We can see that I have completely broken this dictionary, unable to use t to retrieve its associated value. The reason for the apparent coupling of mutability and hashability in Python is intentional and will help us avoid this type of conundrum.

Why is the slice object neither hashable nor mutable?#

If you pay close attention to the above table, you’ll notice that the slice object is neither hashable nor mutable. This is driven (again, as an intentional implementation) because slices are automatically generated when using the __getitem__ protocol (square bracket accession).

t = ['a', 'b', 'c', 'd']
print(f'{t[2:4] = }', f'{t[slice(2, 4)] = }', sep='\n')
t[2:4] = ['c', 'd']
t[slice(2, 4)] = ['c', 'd']

To further this point, we can also

class T:
    def __getitem__(self, index):
        return index
        
t = T()
print(
    f'{t[0]   = }', # pass single integer
    f'{t[1:5] = }', # use slicing syntax
    sep='\n'
)
t[0]   = 0
t[1:5] = slice(1, 5, None)

▸ **INFORMATION SHOWN**:
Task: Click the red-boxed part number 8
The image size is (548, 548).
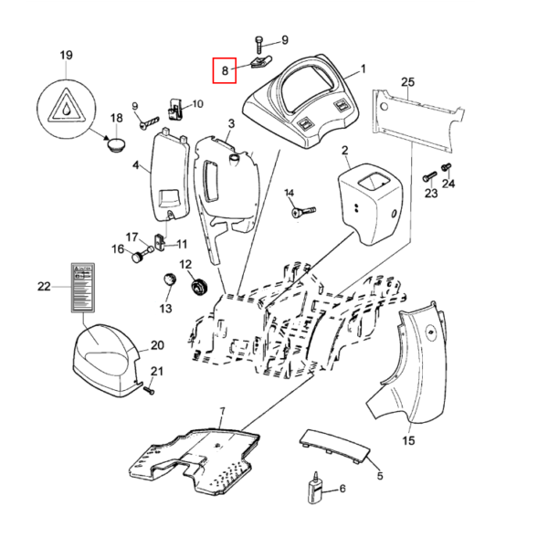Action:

▸ **REQUIREMENTS**:
1 - From the passage on Python slice objects, list the values in the list that is assigned to t in the line beginning "t = [".
2 - In the passage on Python slice objects, what does the text say causes slices to be generated automatically?
3 - Extend the passage on Python slice objects, beginning after its final output line "t[1:5] = slice(1, 5, None)".

▸ **PER-TASK ANSWERS**:
1 - 'a', 'b', 'c', 'd'

2 - Slices are generated automatically when using the __getitem__ protocol (square bracket accession).

3 -
Since slices are generated when encountering a colon in a __getitem__ call, it means that the following code can lead to ambiguous results:

d = {1: 'a', 2: 'b', 3: 'c', 4: 'd'}
d[1:3] # should this return {1: 'a', 2: 'b'}?

# Or should it return a value only if we had stored slice object
#   paired to some value?
---------------------------------------------------------------------------
TypeError                                 Traceback (most recent call last)
Input In [15], in <cell line: 2>()
      1 d = {1: 'a', 2: 'b', 3: 'c', 4: 'd'}
----> 2 d[1:3]

TypeError: unhashable type: 'slice'

Because of the ambiguity introduced by using slice objects in dictionaries, this feature was intentionally omitted.

Wrap Up#

That’s all for this week! Hopefully this clarified some of the reasoning behind hashability and immutability for you that you can carry into your own work.

Talk to you all next week!